На пустующем перроне полнолицая чернявая мороженщица скучала у своего лотка. Слава на всякий случай поинтересовался, не видела ли она молодого парня в синей импортной рубахе с короткими рукавами и в джинсах. Мороженщица равнодушно зевнула:
— Нет, золотце, не видела.
Голубев вошел в зал ожидания. Лысый киоскер-пенсионер Союзпечати от безделья читал газету. Слава остановился у витрины с разноцветными конвертами грампластинок. На одном из них выделялась крупная желтая надпись „Грег Бонам“. С небольшой цветной фотографии улыбался симпатичный молодой человек в расстегнутой кофте. Из-под кофты выступал отложной ворот рубахи. В продолговатом смуглом лице не было ничего вызывающе броского. Даже волосы — в отличие от большинства молодежных кумиров — не свисали на плечи сосульками, а пушисто кудрявились.

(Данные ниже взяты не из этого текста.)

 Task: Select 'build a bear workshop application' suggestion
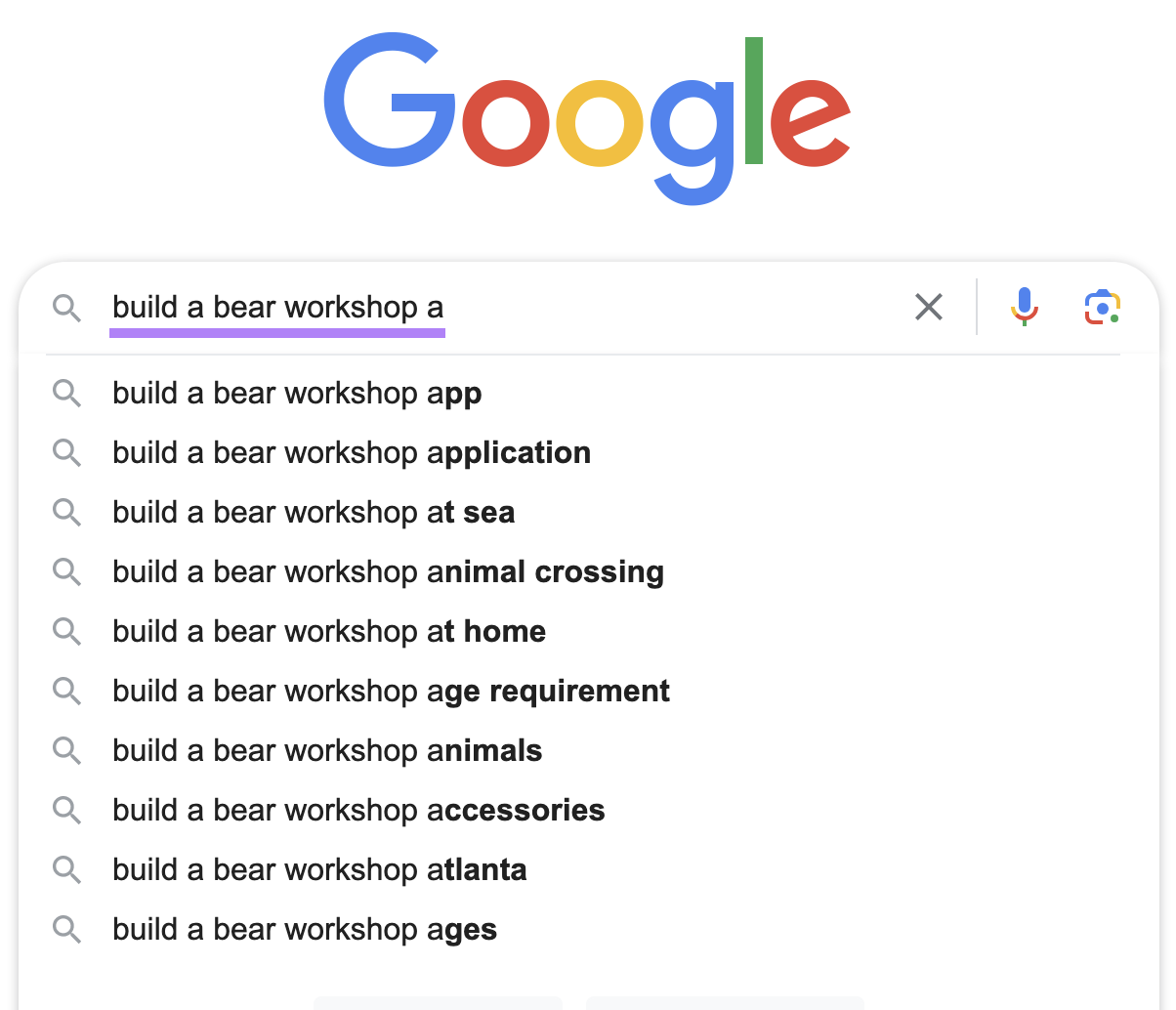(352, 452)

— Дедусь, — обратился к киоскеру Голубев, — продайте один экземплярчик… Грега Бонама.
Старичок отложил газету, вытащил из-под прилавка конверт с пластинкой и поднял глаза на Голубева. Увидев под глазом у Славы расплывшийся синячище, он словно обрадовался. Лукаво прищурясь, щелкнул себя по горлу:
— Винболом или боксом увлекаетесь?
— Стойку на бровях отрабатываю, — с самым серьезным видом сказал Слава и ткнул пальцем в портрет английского певца. — Дедусь, этот артист сегодня не был здесь, на вокзале?
Киоскер весело подмигнул:
— Утречком на перроне с Аллой Пугачевой целовался.
— Я, дедушка, в уголовном розыске работаю. — Голубев показал удостоверение. — Ищу похожего на этого артиста парня. Посмотрите внимательно: не появлялся ли он сегодня здесь?
Старичок долго приглядывался к портрету Грега Бонама и наконец вспомнил, что примерно полчаса назад у киоска вроде бы маячил похожий парень. Только годами помоложе и не в кофте, а, кажется, в синей рубахе.
— Что-нибудь купил у вас? — спросил Слава.
— Нет, просто постоял, поглазел и ушел.
— Не в электричке ли он уехал?
— Мог и уехать. Пассажиров немножко было, и, честно сказать, больше этого паренька я не видел.
Настроение у Голубева окончательно упало. С купленной пластинкой Грега Бонама он поплелся к райотделу.